Template_0 target DNA and primer/LNA binding locations. The target oligonucleotide to be blocked (Template_0) includes a left primer region (1–43), a multiple cloning site (MCS) with SbfI, XbaI, and SnaBI sites (44–59), AAV2 sequence (4495–4558 in http://www.ncbi.nlm.nih.gov/nuccore/AF043303.1, 60–124, shown in red) and a right primer region (125–175). Two forward primer sequences on the left, F1 and F3, and three reverse primers on the right, R1, R3A, and R3B (blue arrows) were used to amplify the sequence with or without LNA blockers. Each LNA blocker (green double arrows) was made in four versions, two corresponding to the top strand (F, forward) and two corresponding to the bottom strand (R, reverse). The pair of F LNAs and the pair of R LNAs were synthesized starting with LNAs at either position 1 or position 2. These are listed individually in Table 2 and Table S1.

Figure 3

Predicted and observed mismatch read frequencies. (A) The predicted mismatch frequency (solid fill) and observed variant read frequency for unblocked samples (hatched fill) as a percent of total reads normalized by sample for 0–10 variants is shown for degenerate DNA lengths of 18 (blue), 20 (gray), and 21 (red) nt. These predictions were made using the combination equation in the text where R = 0.79, L = 18 or 20 or 21 and MM = 0–10. > 99% of all molecules with these degeneracy lengths and 79% reference sequence should have 10 or fewer variants so higher variant values are not shown. Even though the 24D blockers are 24 nt long, a length of 21 is used for its calculations because only 21 of the 24 positions on the target DNA are degenerate. The calculated frequencies are nearly identical to the observed variant frequencies in DNA reads when the amplification is not blocked by LNAs (Table S2). (B) For forward (F2) or reverse (R2) blockers covering 18, 20, or 21 degenerate positions, the percent of reads for each sample versus no LNA present is shown for each mismatch value. The number of mismatches allowed while still retaining blocking activity varies by length.

Figure 4

Blocking as function of position. (A) The relative read frequency for amplification with blockers versus amplification with no LNAs is shown as a function of position. In panel A, the frequency of reads with single mismatches is shown for 18 (red) and 20 (blue) nt LNA blockers. Blockers identical to the forward strand are shown with solid lines/symbols, and blockers identical to the reverse strand are shown with dashed lines/open symbols.
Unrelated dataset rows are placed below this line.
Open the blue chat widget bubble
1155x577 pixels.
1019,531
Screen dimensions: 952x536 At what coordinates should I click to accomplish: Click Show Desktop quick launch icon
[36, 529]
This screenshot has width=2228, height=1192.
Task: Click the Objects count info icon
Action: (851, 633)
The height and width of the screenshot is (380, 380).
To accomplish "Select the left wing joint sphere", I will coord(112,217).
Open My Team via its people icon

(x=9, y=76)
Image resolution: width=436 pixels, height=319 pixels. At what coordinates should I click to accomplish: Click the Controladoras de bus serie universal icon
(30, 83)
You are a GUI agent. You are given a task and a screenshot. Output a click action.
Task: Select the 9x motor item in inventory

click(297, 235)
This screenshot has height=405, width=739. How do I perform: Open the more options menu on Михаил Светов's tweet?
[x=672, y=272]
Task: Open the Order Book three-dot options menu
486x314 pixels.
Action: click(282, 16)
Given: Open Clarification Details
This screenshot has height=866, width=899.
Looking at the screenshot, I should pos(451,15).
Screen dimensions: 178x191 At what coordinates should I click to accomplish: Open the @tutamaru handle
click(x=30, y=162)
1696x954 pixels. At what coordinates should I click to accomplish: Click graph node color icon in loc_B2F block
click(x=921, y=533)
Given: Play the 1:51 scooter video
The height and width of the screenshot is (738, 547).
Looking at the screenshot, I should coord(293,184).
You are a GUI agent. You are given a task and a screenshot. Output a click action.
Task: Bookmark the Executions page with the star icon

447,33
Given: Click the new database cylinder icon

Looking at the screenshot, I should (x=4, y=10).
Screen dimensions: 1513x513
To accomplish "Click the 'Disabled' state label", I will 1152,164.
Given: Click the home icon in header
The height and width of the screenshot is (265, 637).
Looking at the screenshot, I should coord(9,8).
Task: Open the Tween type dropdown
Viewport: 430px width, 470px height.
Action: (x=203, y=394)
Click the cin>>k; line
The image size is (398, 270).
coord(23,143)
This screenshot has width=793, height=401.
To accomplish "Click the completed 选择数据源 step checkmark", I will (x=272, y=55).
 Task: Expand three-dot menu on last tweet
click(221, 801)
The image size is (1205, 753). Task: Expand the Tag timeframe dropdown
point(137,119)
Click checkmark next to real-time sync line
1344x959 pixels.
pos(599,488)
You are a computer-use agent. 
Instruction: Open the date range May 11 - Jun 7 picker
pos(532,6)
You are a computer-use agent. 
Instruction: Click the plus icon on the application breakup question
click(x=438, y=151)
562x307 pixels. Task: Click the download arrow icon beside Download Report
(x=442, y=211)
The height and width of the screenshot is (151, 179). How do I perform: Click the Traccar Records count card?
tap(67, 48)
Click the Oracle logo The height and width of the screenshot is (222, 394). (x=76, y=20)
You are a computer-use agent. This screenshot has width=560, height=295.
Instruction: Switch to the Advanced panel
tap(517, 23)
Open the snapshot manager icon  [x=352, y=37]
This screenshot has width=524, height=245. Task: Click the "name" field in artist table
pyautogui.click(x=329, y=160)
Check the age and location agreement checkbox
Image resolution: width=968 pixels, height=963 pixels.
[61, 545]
The overall shape for all forward primers and for all reverse primers is similar. (B) LNAs blockers that cover 21 degenerate positions are shown with data for reads for one mismatch (1MM, solid lines/symbols) and for reads with two mismatches (2MM, dashed lines/open symbols). Blockers identical to the forward strand are shown in blue, and the reverse strand in red. Blocking in the presence of mismatches is not necessarily desirable as it indicates a lack of selectivity.

Figure 5

Blocking A1AT. (A) The sequence surrounding the PiZ allele in A1AT is shown (central base, R/Y). G/C is the wild-type sequence and A/T is the PiZ allele. LNAs are named with an F if identical to the top strand and R if identical to the bottom strand. The number adjacent to F/R indicates where the PiZ allele is in the LNA. Individual LNAs and how they overlap are shaded. Because each LNA varies by two in length, the alternating LNAs are positioned identically in these series. Based on potency in initial studies at 1 and 10 µM, concentrations were titrated to obtain good but not complete blocking at the lowest concentrations used. The lowest concentration for A1AT_R1-2 was 0.1 µM, followed by A1AT_F3-2, A1AT_R3-2, and A1AT_R5-2 at 0.2 µM, A1AT_F5-2 and A1AT_R7-2 at 0.5 µM, A1AT_F7-2 at 1 µM, and A1AT_F1-2 at 3.3 µM. (B) Blocking of wild-type DNA with LNA concentrations listed in (A). (C) Blocking of PiZ DNA with LNA concentrations listed in (A). (D) Blocking of PiZ DNA with LNA concentrations 16-fold higher than listed in (A). Data is not shown for the 16 × wild-type DNA because all LNAs completely blocked amplification.